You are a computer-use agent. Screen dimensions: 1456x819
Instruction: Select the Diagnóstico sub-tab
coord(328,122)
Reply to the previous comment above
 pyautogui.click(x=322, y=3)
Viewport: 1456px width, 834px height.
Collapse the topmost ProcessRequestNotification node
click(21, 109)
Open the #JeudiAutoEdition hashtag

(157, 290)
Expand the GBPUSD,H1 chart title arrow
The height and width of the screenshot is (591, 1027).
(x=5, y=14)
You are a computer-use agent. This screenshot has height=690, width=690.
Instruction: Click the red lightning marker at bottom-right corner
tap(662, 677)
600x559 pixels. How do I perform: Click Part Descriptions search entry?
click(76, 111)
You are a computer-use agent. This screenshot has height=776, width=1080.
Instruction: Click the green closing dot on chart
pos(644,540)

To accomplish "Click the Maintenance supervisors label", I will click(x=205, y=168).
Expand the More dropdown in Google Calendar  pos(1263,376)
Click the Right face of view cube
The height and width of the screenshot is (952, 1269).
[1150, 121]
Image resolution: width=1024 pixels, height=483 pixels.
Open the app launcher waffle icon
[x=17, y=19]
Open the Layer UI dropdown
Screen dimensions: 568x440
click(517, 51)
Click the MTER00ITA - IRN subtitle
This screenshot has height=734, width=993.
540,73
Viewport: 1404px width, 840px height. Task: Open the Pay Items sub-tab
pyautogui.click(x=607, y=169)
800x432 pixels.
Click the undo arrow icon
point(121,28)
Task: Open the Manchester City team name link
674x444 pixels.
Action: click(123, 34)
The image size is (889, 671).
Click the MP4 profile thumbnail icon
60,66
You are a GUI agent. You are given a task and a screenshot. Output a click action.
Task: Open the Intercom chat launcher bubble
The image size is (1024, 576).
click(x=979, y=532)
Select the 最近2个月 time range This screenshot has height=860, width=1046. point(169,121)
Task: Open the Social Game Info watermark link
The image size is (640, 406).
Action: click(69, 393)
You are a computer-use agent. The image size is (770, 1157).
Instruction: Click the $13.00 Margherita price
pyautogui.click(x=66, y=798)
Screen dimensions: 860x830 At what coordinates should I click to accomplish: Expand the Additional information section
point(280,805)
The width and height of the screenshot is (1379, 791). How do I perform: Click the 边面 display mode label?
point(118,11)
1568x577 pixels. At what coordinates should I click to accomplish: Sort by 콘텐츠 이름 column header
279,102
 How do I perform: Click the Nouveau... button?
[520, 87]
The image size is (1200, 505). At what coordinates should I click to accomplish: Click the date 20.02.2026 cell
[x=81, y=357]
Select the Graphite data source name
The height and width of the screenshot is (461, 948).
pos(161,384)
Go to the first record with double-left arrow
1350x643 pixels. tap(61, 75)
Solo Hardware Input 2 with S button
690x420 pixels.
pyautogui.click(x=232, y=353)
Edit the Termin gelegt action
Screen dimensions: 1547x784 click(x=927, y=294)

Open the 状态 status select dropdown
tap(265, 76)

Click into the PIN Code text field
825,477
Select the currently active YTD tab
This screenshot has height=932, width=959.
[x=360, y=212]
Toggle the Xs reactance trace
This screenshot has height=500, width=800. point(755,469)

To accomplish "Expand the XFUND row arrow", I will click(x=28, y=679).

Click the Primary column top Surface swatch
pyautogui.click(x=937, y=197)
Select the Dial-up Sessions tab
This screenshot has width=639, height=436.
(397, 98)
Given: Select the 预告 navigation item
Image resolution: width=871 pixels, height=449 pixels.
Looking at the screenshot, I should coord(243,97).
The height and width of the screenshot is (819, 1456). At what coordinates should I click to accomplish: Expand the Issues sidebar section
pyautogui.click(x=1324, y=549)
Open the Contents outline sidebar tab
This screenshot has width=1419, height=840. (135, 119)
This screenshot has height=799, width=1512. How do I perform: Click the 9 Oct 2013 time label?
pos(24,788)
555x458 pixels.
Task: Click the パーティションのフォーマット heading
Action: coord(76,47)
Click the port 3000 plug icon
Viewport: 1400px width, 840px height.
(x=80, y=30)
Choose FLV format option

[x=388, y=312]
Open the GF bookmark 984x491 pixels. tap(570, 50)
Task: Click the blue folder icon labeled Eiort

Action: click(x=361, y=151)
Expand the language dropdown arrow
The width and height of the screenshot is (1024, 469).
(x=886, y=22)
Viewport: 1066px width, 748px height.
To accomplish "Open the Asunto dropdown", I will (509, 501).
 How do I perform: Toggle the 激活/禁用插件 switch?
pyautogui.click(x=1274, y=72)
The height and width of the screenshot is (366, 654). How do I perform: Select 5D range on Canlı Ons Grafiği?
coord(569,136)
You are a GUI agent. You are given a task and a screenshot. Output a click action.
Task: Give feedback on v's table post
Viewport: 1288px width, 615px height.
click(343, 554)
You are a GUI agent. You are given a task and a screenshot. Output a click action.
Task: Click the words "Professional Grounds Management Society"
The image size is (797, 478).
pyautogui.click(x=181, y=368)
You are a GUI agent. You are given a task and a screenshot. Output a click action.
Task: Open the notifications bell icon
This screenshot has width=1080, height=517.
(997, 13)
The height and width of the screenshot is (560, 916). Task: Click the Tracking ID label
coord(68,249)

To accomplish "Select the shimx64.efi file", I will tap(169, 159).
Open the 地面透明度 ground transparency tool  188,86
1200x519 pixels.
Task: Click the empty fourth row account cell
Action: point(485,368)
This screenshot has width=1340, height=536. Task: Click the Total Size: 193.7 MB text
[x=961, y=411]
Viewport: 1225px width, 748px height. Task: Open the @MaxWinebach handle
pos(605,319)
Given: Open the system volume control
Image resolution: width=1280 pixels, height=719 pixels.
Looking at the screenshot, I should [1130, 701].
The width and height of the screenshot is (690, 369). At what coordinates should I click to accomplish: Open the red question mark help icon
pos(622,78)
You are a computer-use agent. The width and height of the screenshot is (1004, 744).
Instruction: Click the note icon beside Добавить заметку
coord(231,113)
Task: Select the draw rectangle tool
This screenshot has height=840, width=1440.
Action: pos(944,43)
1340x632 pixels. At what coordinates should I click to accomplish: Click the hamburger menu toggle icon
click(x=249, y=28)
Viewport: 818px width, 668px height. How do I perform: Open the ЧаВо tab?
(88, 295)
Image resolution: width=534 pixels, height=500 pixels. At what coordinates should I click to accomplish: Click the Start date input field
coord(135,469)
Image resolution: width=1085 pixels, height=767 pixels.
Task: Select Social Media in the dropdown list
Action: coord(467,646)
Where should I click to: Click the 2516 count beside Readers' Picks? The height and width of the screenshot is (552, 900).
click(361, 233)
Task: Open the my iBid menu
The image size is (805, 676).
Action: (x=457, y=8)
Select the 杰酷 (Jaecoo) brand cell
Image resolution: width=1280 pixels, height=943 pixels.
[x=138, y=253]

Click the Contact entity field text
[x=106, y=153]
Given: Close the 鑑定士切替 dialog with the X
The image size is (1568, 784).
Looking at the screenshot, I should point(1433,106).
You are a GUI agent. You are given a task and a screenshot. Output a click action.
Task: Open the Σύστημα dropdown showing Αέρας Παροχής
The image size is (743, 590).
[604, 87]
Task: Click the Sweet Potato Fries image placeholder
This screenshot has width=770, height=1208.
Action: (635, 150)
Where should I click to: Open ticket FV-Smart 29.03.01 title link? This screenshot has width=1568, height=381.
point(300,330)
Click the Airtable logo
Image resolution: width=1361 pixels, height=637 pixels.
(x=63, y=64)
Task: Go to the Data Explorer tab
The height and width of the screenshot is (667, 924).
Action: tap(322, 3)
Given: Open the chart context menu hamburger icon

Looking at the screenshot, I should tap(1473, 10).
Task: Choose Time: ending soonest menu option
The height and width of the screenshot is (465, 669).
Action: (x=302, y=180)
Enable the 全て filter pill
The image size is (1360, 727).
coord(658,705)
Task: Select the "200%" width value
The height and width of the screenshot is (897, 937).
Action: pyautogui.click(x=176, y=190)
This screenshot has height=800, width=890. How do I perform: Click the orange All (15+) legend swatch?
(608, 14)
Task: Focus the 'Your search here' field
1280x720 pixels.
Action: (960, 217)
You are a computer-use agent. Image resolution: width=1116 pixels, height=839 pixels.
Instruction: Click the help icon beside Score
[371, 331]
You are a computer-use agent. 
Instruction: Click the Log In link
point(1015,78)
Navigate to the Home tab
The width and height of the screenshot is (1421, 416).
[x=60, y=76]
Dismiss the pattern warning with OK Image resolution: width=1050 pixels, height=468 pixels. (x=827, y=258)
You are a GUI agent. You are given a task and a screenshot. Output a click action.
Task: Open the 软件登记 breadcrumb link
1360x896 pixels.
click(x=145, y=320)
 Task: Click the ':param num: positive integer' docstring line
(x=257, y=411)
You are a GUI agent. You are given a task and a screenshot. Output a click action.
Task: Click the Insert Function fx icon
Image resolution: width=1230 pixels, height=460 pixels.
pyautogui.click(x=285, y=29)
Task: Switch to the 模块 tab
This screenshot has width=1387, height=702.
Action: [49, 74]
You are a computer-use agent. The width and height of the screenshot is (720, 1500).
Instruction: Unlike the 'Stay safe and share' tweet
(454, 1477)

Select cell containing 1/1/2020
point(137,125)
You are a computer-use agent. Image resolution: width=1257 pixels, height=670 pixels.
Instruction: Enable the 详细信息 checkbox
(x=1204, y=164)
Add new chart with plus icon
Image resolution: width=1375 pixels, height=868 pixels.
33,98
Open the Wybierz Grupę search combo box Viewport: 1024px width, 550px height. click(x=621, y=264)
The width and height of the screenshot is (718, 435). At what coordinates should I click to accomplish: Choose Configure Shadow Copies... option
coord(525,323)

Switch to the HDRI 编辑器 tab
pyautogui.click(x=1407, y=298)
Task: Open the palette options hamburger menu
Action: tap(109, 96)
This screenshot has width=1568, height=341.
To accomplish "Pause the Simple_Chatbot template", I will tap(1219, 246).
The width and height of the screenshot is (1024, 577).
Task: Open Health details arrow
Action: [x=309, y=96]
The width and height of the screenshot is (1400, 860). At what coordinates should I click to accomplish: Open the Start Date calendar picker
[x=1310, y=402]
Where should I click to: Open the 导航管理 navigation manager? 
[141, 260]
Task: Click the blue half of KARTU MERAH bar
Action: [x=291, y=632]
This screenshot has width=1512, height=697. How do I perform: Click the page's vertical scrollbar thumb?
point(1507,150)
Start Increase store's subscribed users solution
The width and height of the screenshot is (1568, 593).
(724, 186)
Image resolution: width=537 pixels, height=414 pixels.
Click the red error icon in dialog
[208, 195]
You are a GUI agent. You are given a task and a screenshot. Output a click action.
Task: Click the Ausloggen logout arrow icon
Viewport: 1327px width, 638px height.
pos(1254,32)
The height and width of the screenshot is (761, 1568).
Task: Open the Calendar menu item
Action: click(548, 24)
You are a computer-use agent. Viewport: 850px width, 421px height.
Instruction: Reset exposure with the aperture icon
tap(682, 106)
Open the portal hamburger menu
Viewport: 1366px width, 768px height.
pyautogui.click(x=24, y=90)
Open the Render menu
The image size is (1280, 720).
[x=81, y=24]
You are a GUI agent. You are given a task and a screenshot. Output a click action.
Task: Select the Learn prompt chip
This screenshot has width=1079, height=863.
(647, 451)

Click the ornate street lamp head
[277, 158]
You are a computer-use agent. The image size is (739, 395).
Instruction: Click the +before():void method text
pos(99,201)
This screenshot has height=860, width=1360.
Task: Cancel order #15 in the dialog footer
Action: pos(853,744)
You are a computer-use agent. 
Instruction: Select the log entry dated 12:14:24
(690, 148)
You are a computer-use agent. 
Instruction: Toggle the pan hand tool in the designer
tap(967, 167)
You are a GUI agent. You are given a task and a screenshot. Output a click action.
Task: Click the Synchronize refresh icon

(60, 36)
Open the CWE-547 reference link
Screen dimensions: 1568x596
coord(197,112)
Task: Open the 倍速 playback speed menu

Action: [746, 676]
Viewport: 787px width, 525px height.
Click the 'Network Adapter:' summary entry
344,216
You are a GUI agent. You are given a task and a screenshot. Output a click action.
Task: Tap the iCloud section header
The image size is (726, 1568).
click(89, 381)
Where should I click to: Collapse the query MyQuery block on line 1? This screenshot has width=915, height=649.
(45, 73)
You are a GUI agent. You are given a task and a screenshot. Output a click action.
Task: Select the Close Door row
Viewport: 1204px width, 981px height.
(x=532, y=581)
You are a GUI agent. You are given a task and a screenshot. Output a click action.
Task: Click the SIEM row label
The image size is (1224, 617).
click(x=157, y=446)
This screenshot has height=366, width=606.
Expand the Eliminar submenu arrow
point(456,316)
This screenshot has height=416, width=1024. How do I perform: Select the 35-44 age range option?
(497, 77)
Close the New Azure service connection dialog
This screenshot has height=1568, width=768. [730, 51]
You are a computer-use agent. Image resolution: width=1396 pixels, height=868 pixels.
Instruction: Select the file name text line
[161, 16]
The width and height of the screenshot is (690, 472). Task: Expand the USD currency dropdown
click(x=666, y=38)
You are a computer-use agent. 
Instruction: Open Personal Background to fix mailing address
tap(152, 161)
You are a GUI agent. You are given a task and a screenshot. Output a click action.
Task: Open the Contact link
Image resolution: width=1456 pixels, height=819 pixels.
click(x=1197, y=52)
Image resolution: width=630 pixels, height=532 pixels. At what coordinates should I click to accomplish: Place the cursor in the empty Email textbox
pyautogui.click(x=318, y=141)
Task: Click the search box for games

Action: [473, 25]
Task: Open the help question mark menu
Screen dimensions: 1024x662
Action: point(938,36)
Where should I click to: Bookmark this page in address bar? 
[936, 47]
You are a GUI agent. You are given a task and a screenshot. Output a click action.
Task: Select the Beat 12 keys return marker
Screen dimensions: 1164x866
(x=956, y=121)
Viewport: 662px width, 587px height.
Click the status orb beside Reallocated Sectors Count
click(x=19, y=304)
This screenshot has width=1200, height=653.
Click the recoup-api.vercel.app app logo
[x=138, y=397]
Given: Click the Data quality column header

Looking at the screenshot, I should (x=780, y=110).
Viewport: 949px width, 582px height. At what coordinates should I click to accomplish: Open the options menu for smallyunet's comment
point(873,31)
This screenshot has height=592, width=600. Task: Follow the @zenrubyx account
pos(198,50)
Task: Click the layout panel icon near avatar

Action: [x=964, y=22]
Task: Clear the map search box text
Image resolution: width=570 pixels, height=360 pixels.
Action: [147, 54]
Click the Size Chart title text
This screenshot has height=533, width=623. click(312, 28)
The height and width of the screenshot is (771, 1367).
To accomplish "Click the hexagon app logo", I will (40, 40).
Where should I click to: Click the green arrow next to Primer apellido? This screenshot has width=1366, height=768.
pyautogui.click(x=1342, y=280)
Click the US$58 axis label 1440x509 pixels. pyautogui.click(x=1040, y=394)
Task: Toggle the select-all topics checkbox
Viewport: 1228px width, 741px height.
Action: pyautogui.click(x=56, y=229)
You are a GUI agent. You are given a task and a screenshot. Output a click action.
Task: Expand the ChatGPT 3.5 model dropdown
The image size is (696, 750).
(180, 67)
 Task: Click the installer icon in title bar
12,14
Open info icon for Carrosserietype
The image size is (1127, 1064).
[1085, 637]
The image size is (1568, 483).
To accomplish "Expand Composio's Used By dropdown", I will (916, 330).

INSTRUCTIONS TO FOLLOW
In the listing above, find the line with "Start Increase store's" and the line with "You are a computer-use agent. Viewport: 850px", then print exactly those two lines and every line between them, and nothing more.

RESPONSE
Start Increase store's subscribed users solution
The width and height of the screenshot is (1568, 593).
(724, 186)
Image resolution: width=537 pixels, height=414 pixels.
Click the red error icon in dialog
[208, 195]
You are a GUI agent. You are given a task and a screenshot. Output a click action.
Task: Click the Ausloggen logout arrow icon
Viewport: 1327px width, 638px height.
pos(1254,32)
The height and width of the screenshot is (761, 1568).
Task: Open the Calendar menu item
Action: click(548, 24)
You are a computer-use agent. Viewport: 850px width, 421px height.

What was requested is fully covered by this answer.